BTA, which was taken over by the state, filed a number of court cases in the UK to recover assets worth at least $10 billion allegedly transferred by Ablyazov to offshore accounts and which resulted in losses of nearly $12 billion to BTA under his chairmanship. Russian authorities have charged him with embezzling $321.4 million through a series of loans for a Russian development firm. Ablyazov claims that he was forced to borrow from international lenders under pressure from Kazakhstani authorities who monitored all activities. BTA won a UK appeals court ruling in December 2010 that forced Ablyazov to place his assets, estimated at $4 billion, into receivership after stating that he had failed to mention his ownership of several assets in London. the court had already issued a freeze on his assets in early 2010.
A report by Global Witness, an independent international anticorruption organization that monitors corruption in the natural resources industry, is investigating the role of Kazakhmys, Kazakhstan’s biggest copper miner and among the top 10 copper producers in the world with revenues of $1.63 billion in 2009. It alleges that Kazakhmys withheld key information about its final owners during its IPO, which is required from companies seeking to enter the London Stock Exchange (Kazakhmys became a FTSE100 company in 2005). It also raised concerns about Kazakhmys’s close links with the government.

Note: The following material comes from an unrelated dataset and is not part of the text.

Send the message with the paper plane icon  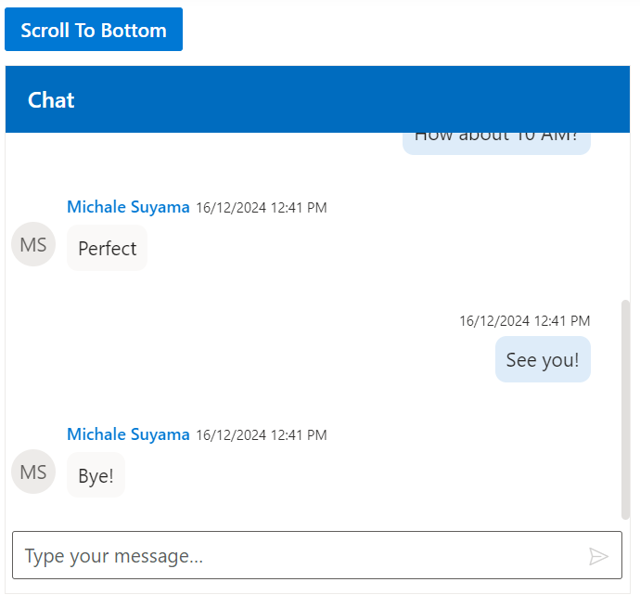tap(598, 556)
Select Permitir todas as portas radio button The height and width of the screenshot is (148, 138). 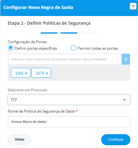(73, 48)
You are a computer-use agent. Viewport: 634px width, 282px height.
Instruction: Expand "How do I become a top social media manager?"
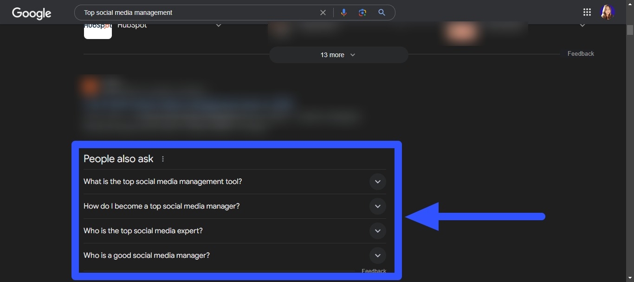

As multimillion-dollar deals involving top government figures continue to be questioned and investigated abroad, the ruling Nur Otan party is elaborating a new draft strategy on combating corruption for the next 10 years, focusing on the selection of civil service personnel with a high risk of exposure to corruption. It has proposed a plan to publish the salaries of public officials in the media to cut down on bribery.

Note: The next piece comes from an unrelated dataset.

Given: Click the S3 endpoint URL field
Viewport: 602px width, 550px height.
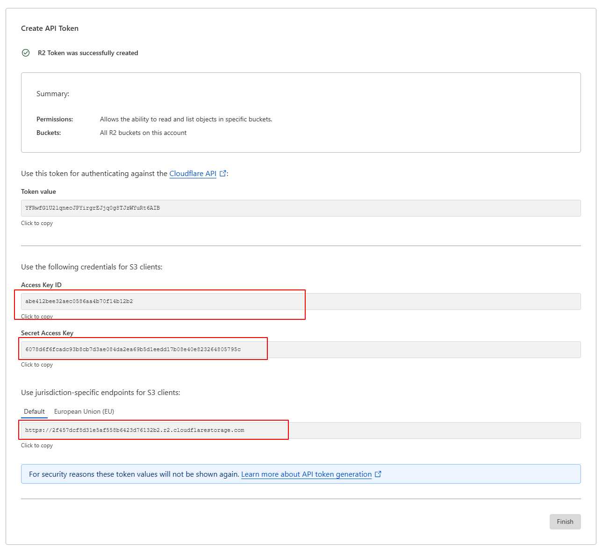Looking at the screenshot, I should [301, 430].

The Ministry of Internal Affairs, the KNB, and the tax and financial police are the main bodies tasked with combating corruption in Kazakhstan. The anticorruption drive has become a political and economic tool that allows officials involved to accrue special power and influence and intimidate rivals to extort bribes and elevate their economic and social status. As one critic of the government alleged, these organs are used by the state to “settle scores with inconvenient highly placed officials and with business.”
Kazakhstan endorsed the Extractive Industries Transparency Initiative (EITI) in 2005 and was designated as an EITI candidate country that is “close to compliant.” the country has until June 2011 to complete the remedial actions needed to achieve compliance. Since EITI reporting for oil, gas, and mining is voluntary, the state is not required to disclose the revenues it receives from leading oil companies or to involve independent NGOs in overseeing how oil revenues are managed. The government does not publicly report how much money it makes from oil exports, which has led to a widespread perception that government officials siphon money from oil revenues.